How To Become Your Biggest Cheerleader
Recently I ran in a 5k race. I know that doesn’t sound like much to some, but you have to know that I am not a runner. I’m not even a little bit of a runner. In fact, the only thing I run is late. And yet for some reason “run in a 5k” has always been on my Bucket List. Who wrote that one down?!!
Being that I am already 46 years old and not getting any younger, I decided that there is no better time than right now to get this scratched off my list. So I entered myself in a local 5k race and spent the next 3 months training for it.
Once the three months were over and race day arrived, I was to the point where I could finish three miles no problem, but I still had to walk a bit here and there to get me through. It was my personal goal that on race day I would complete the 3.1 miles without stopping to walk. Not even in my high school years had I ever run more than a mile straight. So to run 3.1 miles without stopping would be a huge accomplishment for me.
The race I registered in began as a 5k and then the more serious runners would continue on for the durathon and the triathlon. It looked like professional athletes were all around me, in their distance running gear and with their race numbers written in black marker down their arms. And there I was, clad in the sponsored T-shirt that they handed out at registration. Yep, I stood out as a novice, all right. I began to feel like I shouldn’t be there, that maybe I made a mistake. I’m not a professional runner, I told myself. What am I doing here?
The race began and I bumped forward, shoulder to shoulder, with the racing herd. The initial thrill went away and suddenly I realized that this was the real deal. I was actually running in a 5k. It was right around this time that I got my first Oh, no! what did I get myself into? feeling.
About 15 minutes into the race, I seriously wanted to stop. My legs felt like lead, and I doubted myself. My mind was filling with negative thoughts. Here is what it sounded like in my head:
This is crazy. I don’t know what I was thinking. People actually like doing this? This is torture. My feet hurt. My lungs hurt. Am I at least half way? This is the last time I’m doing this, I swear. Oh great, another runner just passed me. I must be running too slow. Have I even done a mile yet? Where are the mile markers! There’s no way I can do this without stopping to walk. I hate running!
The negativity inside of my head was deafening, and it was getting the best of me.
After mile two came around, I had slowed to barely a jog and was ready to call it quits. And then I passed a group of cheering spectators. I had no idea who these people were, but they stood on the sidelines and called out my race number, shouting things like, “You can do this!!” and “Keep going! You’ve got this!” They clapped and hooted and cheered – for me! These spectators were in clusters throughout the second part of the race, so I would pass them every few minutes or so. And even though I felt like I was dying, I found that I picked up my pace each time that I passed a group of them. “Keep going! You can do this!” is what they were telling me, and it was working. I started listening to them instead of the negative voice inside my head. And before I knew it, I was crossing over the finish line.

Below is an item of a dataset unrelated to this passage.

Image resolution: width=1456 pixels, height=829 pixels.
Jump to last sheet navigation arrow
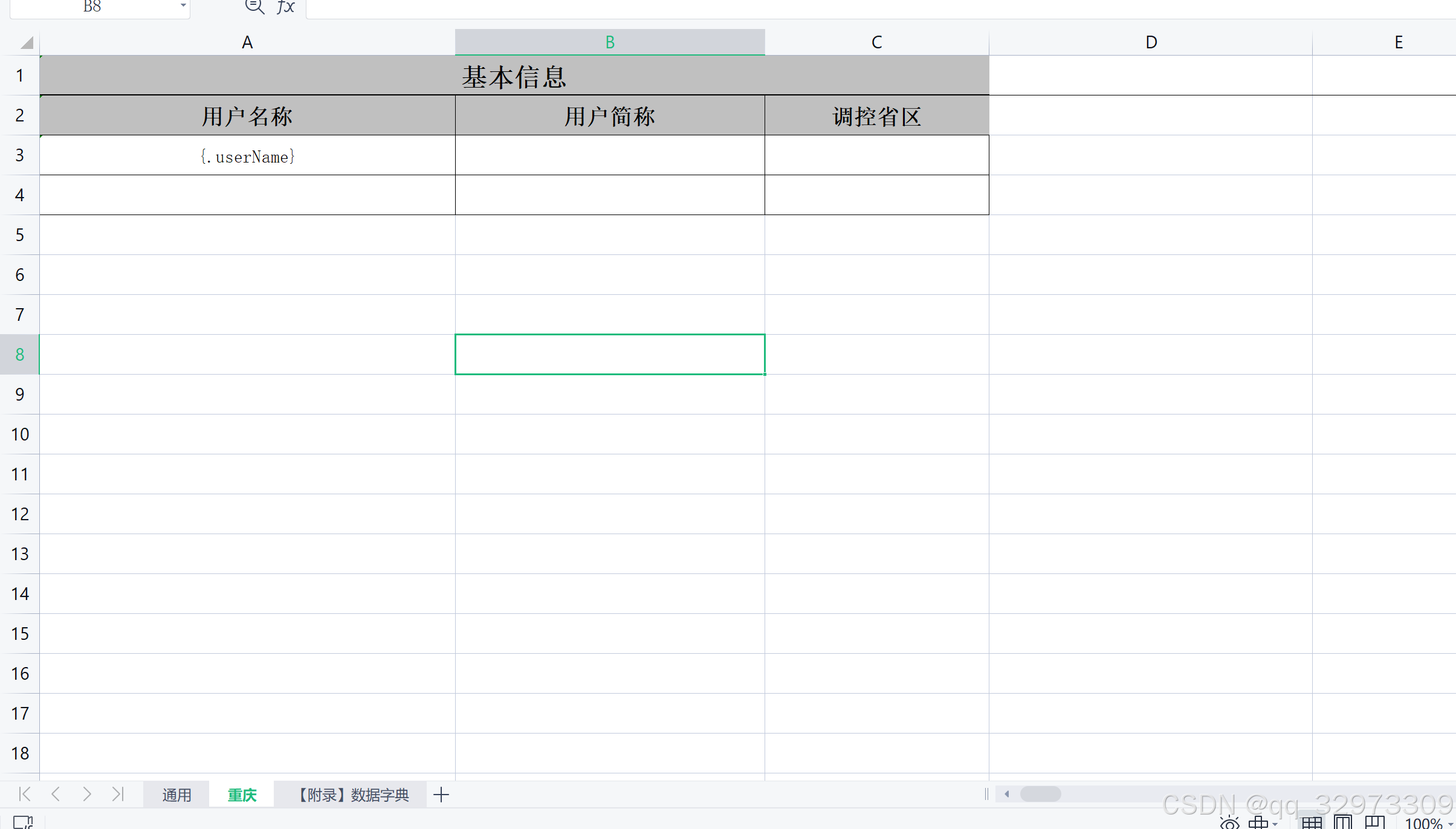[118, 794]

Finishing that race felt great! In fact, I felt like I could have run another mile or so. Where did all this sudden energy come from? When I got home, I went straight to my computer and registered for another 5k.
Later that night, I thought about the race and how I almost gave up half way through it. And it wasn’t because I wasn’t physically ready to run a 5k. I had been training. I knew I was ready. No, I almost gave up because I was telling myself that I couldn’t do it. Mentally I was beating myself up, and it manifested into the way I ran. In fact, the strangers cheering me on during the race believed in me more than I believed in myself. And how backwards is that?! I should have been my number one cheerleader.
Why is it that we often tell ourselves we aren’t good enough, or that we can’t do something? Have you ever taken on a new project with excitement, only to find that you begin to doubt yourself halfway through it?